(Work request): Count every line below that holds the word "will", and give the number with no other words.

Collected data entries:

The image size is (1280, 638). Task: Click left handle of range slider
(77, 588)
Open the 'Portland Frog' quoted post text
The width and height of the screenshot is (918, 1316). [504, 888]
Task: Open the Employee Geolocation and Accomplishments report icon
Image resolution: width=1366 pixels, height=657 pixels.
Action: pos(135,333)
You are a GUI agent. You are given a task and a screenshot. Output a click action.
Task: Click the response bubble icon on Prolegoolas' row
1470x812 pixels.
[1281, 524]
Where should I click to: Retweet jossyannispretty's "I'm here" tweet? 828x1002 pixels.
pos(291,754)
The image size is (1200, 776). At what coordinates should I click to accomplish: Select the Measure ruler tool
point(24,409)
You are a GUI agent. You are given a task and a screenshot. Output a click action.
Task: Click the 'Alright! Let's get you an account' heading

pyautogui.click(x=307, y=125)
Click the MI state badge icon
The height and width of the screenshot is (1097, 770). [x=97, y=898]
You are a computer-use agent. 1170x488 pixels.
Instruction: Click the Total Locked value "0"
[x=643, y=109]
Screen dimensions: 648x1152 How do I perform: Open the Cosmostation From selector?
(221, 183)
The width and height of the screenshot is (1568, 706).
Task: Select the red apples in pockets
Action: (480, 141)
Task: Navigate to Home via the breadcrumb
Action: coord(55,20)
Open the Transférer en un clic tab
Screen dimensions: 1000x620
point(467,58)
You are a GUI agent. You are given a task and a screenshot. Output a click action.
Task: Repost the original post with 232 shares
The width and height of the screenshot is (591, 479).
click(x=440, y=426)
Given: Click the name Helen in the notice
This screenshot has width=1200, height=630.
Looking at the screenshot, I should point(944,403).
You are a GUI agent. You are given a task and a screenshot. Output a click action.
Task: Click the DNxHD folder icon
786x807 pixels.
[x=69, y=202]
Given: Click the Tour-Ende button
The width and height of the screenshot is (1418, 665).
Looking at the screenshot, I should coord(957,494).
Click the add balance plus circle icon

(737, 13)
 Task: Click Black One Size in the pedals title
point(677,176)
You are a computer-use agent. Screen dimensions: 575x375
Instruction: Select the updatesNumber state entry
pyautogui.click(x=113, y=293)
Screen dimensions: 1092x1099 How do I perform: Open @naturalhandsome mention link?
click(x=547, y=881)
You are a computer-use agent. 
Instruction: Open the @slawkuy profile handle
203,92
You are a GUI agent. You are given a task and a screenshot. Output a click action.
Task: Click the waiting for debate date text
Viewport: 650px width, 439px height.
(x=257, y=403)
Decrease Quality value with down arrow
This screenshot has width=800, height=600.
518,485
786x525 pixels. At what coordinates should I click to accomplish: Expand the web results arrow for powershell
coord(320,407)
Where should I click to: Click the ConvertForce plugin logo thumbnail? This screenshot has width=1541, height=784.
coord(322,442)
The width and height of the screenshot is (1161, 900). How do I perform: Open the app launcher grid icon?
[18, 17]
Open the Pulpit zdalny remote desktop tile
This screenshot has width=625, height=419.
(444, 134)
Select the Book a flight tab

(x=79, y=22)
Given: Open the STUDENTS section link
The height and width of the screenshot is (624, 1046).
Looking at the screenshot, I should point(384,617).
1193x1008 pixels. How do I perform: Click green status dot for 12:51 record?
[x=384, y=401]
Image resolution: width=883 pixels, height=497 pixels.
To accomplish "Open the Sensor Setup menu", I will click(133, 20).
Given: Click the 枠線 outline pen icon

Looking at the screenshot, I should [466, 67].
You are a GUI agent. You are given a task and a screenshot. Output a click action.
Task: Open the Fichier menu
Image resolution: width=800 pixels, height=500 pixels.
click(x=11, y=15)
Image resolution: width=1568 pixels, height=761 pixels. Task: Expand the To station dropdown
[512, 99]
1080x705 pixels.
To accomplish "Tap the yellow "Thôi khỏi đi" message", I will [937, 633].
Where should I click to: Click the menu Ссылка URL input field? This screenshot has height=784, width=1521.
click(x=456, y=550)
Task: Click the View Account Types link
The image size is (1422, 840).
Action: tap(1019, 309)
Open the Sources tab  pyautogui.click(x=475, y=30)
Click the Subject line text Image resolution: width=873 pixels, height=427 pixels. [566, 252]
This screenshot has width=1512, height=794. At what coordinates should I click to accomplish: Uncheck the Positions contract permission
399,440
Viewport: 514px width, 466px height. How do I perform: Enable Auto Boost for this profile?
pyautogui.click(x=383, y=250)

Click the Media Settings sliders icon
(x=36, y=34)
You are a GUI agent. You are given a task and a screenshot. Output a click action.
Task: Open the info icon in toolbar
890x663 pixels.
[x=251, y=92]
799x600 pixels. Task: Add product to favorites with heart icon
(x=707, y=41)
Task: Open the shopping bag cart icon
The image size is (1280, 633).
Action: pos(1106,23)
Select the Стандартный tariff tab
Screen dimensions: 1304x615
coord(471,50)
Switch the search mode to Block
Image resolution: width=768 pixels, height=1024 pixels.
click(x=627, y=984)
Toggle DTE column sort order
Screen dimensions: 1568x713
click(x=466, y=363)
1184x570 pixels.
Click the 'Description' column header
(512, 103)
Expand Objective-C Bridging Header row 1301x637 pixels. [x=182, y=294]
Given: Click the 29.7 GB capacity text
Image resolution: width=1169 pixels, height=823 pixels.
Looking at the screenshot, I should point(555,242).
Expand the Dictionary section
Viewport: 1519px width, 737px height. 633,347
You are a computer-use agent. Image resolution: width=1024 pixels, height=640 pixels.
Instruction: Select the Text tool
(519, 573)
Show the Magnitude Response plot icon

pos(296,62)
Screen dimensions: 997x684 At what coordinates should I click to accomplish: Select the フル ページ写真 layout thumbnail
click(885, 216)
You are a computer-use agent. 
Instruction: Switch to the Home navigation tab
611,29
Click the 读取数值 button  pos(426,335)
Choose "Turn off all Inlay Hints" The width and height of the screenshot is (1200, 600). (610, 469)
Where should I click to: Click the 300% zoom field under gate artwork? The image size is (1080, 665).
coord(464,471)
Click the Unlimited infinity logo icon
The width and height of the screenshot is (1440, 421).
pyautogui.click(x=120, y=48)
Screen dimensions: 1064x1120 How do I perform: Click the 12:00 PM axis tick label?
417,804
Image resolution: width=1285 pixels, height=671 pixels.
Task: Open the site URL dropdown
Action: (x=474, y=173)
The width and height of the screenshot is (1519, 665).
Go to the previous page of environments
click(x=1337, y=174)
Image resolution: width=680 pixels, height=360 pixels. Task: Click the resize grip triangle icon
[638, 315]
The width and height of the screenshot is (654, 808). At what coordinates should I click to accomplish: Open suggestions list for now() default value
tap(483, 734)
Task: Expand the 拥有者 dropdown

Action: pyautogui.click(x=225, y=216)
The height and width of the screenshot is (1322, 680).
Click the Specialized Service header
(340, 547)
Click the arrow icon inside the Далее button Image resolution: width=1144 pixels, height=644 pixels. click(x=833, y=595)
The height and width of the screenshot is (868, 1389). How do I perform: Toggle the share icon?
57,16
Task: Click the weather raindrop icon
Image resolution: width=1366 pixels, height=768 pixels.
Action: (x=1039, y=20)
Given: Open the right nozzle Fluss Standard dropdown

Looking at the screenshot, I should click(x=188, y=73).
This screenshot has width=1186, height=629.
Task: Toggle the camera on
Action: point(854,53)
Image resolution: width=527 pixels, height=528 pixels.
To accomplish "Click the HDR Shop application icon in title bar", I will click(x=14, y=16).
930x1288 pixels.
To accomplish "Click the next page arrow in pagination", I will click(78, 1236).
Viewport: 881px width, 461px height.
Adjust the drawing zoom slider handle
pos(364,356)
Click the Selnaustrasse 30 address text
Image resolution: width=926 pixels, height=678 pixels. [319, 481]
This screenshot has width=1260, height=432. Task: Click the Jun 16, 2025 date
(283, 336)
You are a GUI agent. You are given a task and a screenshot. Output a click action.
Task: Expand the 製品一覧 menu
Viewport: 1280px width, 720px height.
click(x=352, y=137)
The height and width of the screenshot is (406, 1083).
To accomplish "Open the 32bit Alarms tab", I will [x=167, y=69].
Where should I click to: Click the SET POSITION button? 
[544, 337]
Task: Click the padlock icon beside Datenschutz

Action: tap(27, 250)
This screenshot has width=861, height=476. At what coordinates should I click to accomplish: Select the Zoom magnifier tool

(Response to this exercise): 5